One of Tennyson's most distinctive qualities, his art in painting beautiful word-pictures, is seen at its best in stanzas from The Palace of Art. His mastery over melody and the technique of verse is evident in such lyrics as Sir Galahad, and The Lotos Eaters. When the prime minister, Sir Robert Peel, read from Ulysses the passage beginning:—
"I am a part of all that I have met,"
he gave Tennyson a much-needed annual pension of £200.
These volumes show that he was coming into touch with the thought of the age. Locksley Hall communicates the thrill which he felt from the new possibilities of science:—
"For I dipt into the future, far as human eye could see,
Saw the Vision of the world, and all the wonder that would be.
* * * * *
I the heir of all the ages, in the foremost files of time."
Hallam's death had also developed in him the human note, resonant in the lyric, Break, break, break:—
"But O for the touch of a vanish'd hand,
And the sound of a voice that is still."
The Princess, In Memoriam, and Maud.—Tennyson had produced only short poems in his 1842 volumes, but his next three efforts, The Princess (1847), In Memoriam (1850), and Maud (1855), are of considerable length.

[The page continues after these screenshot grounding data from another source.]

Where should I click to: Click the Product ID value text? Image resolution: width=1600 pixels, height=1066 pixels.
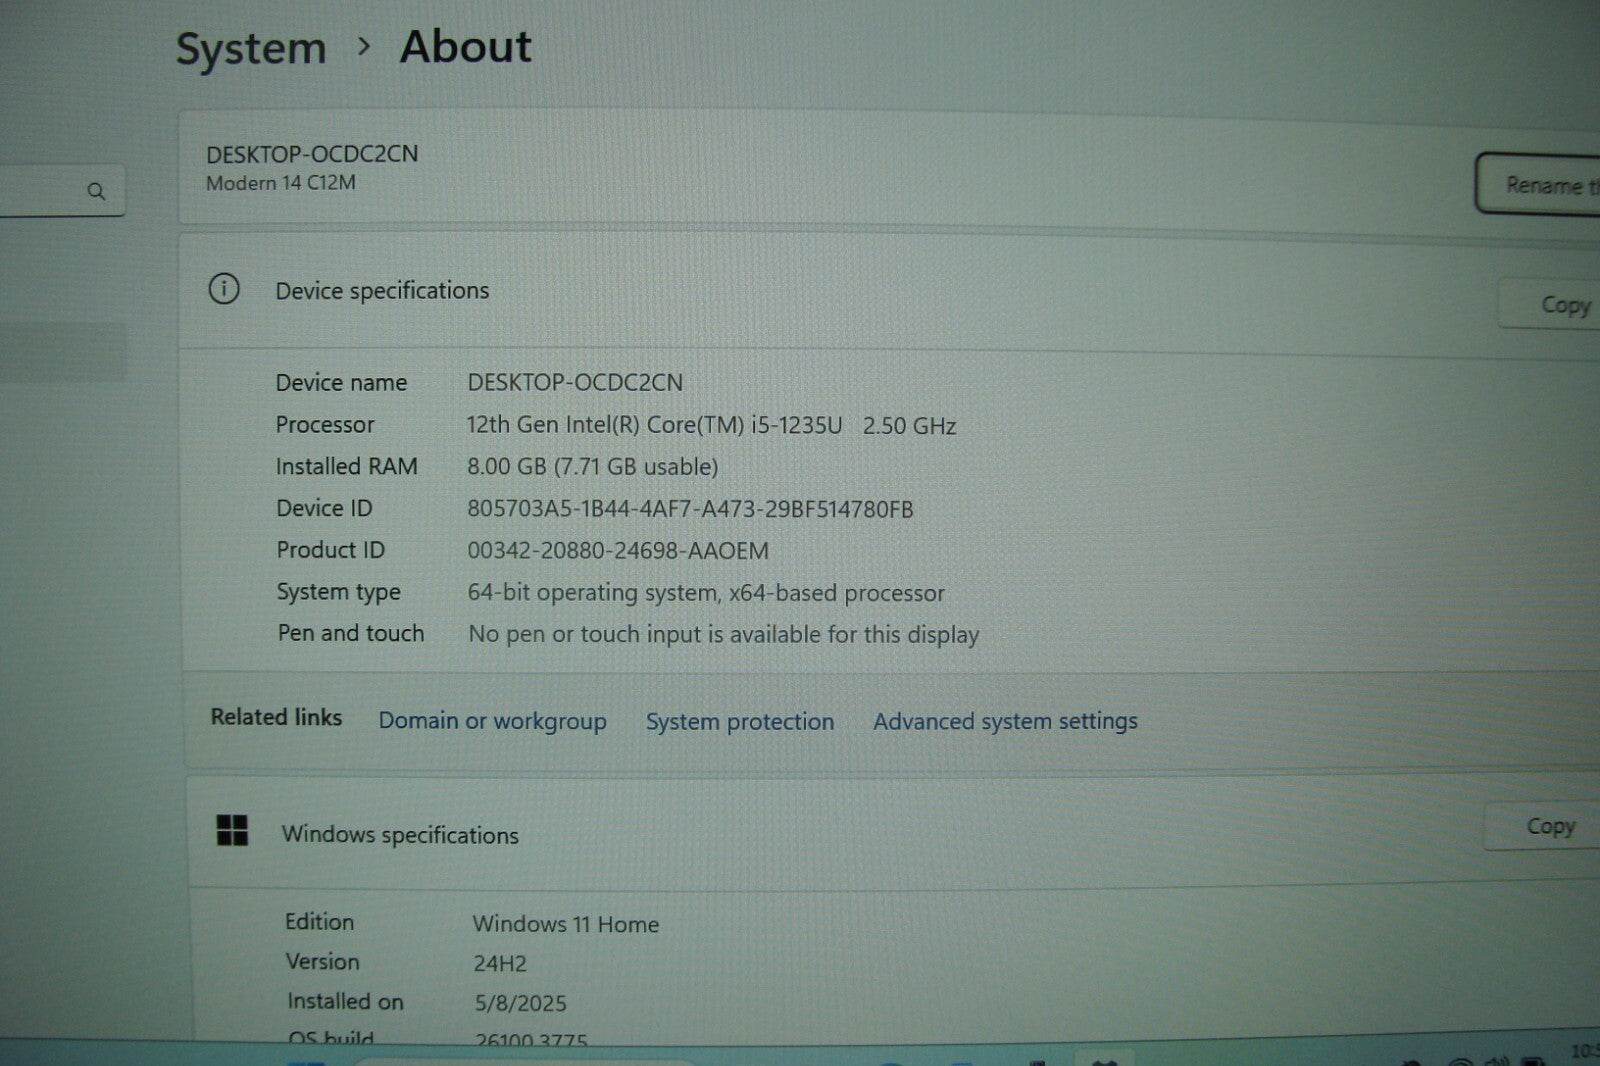tap(617, 551)
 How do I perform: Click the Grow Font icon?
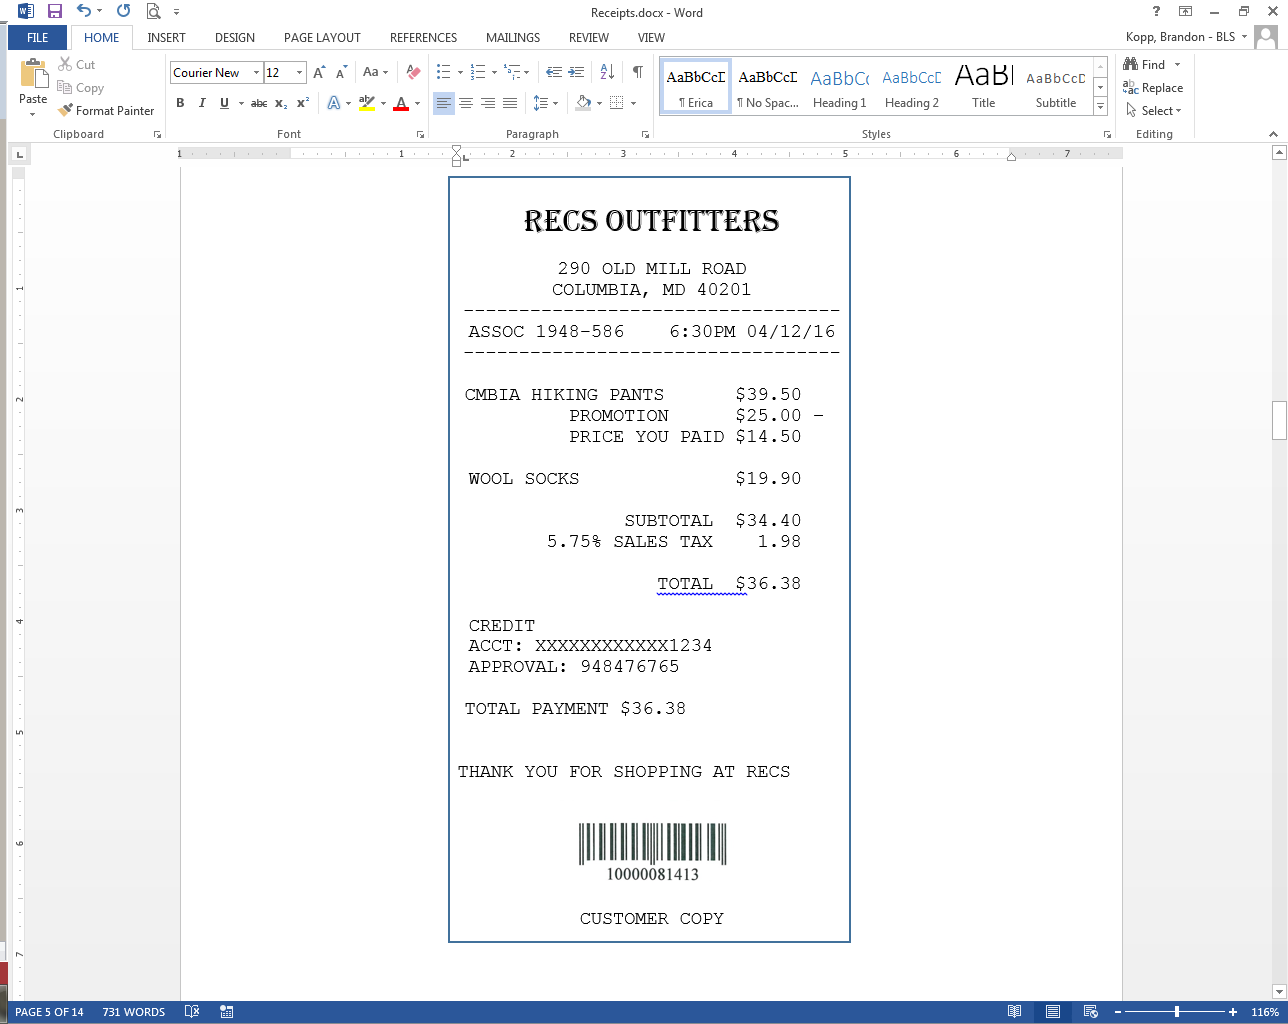(x=319, y=72)
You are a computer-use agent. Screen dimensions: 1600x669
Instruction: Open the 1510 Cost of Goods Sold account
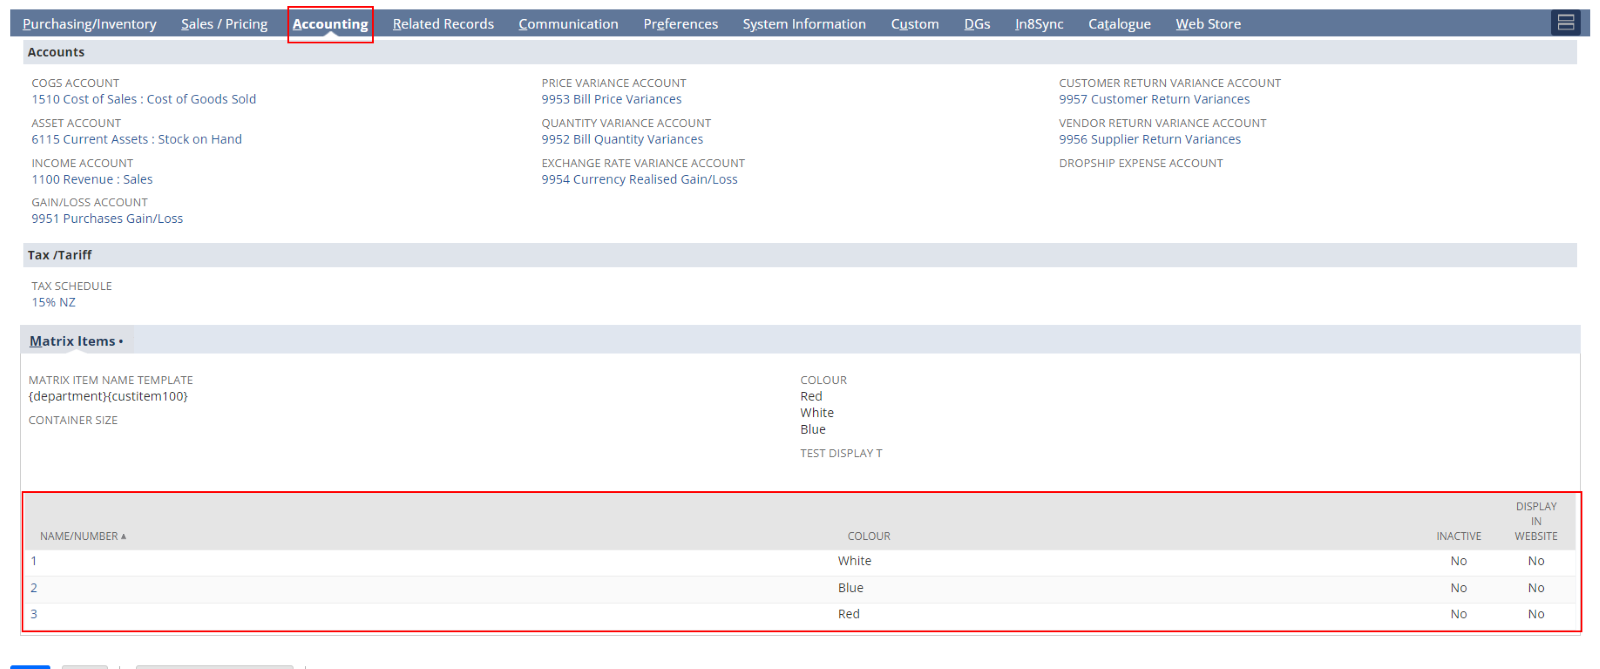tap(143, 99)
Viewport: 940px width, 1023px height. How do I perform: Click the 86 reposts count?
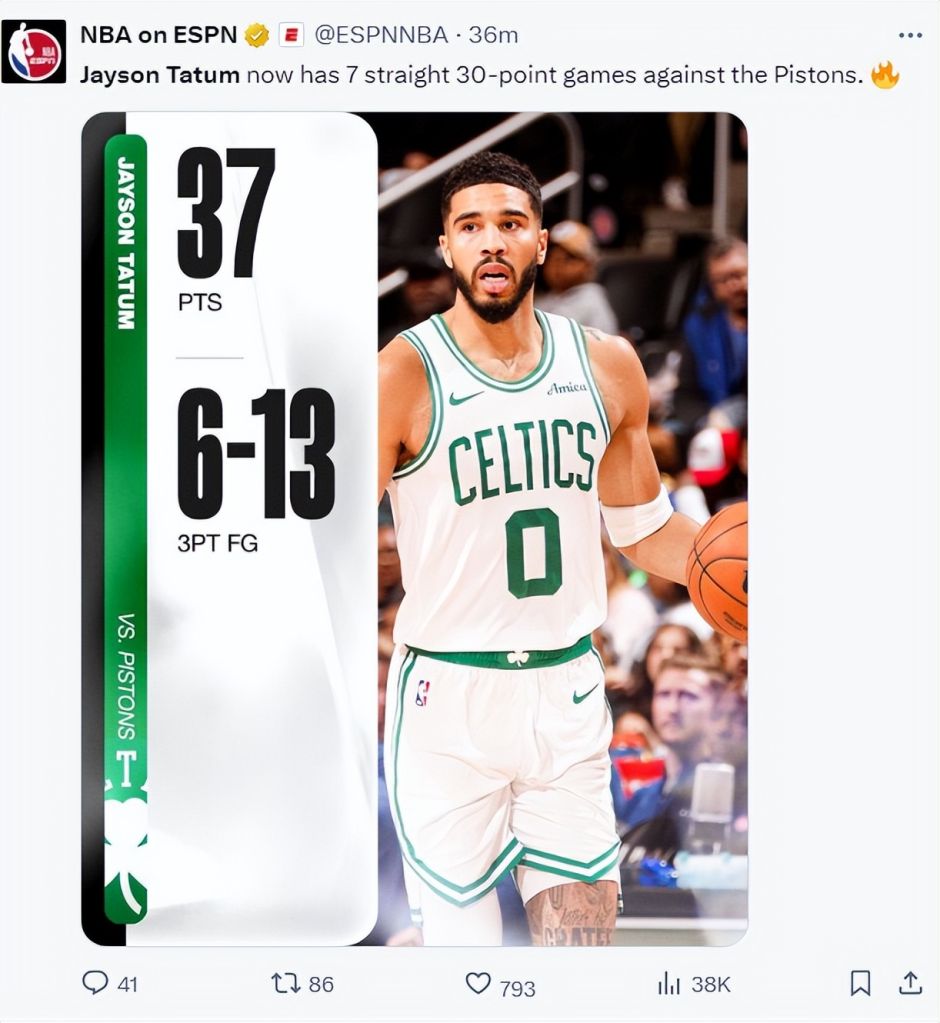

The Princess: A Medley, as Tennyson rightly called it, contains 3223 lines of blank verse. This poem, which is really a discussion of the woman question, relates in a half humorous way the story of a princess who broke off her engagement to a prince, founded a college for women, and determined to elevate her life to making them equal to men. The poem abounds in beautiful imagery and exquisite melody; but the solution of the question by the marriage of the princess has not completely satisfied modern thought. The finest parts of the poem are its artistic songs.
In Memoriam, an elegy in memory of Arthur Henry Hallam, was begun at Somersby in 1833, the year of Hallam's death, and added to at intervals for nearly sixteen years. When Tennyson first began the short lyrics to express his grief, he did not intend to publish them; but in 1850 he gave them to the world as one long poem of 725 four-line stanzas.